Work order:
Write out only the tail of the records, beginning at the line containing "Task: Click the Pocket extension icon" and including the last line, exactly as written.

Data supplied:
--- START ---
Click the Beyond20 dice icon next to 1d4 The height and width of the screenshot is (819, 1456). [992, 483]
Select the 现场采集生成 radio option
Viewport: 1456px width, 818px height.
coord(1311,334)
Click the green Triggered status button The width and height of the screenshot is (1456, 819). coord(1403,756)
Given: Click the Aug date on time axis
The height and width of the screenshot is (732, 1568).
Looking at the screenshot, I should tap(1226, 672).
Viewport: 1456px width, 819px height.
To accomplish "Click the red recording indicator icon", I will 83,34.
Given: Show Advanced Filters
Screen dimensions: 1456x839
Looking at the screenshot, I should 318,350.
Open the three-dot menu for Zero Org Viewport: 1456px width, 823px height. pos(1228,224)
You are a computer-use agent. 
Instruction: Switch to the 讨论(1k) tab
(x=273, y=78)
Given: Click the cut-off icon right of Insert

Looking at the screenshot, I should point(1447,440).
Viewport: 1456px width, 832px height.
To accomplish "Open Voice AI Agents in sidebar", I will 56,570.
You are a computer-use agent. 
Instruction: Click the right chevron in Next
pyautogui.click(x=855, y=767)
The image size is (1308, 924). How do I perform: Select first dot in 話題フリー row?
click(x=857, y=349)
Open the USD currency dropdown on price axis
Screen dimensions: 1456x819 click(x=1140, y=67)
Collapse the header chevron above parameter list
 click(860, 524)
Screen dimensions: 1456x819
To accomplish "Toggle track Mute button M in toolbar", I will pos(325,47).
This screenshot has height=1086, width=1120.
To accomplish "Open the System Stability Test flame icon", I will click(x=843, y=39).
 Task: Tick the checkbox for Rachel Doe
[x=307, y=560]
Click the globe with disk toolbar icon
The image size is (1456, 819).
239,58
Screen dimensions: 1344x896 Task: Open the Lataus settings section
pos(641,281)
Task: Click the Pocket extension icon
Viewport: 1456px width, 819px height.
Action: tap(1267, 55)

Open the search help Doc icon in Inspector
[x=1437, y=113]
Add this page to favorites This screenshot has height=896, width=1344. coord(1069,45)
--- END ---
Exercise solution:
Task: Click the Pocket extension icon
Viewport: 1456px width, 819px height.
Action: tap(1267, 55)

Open the search help Doc icon in Inspector
[x=1437, y=113]
Add this page to favorites This screenshot has height=896, width=1344. coord(1069,45)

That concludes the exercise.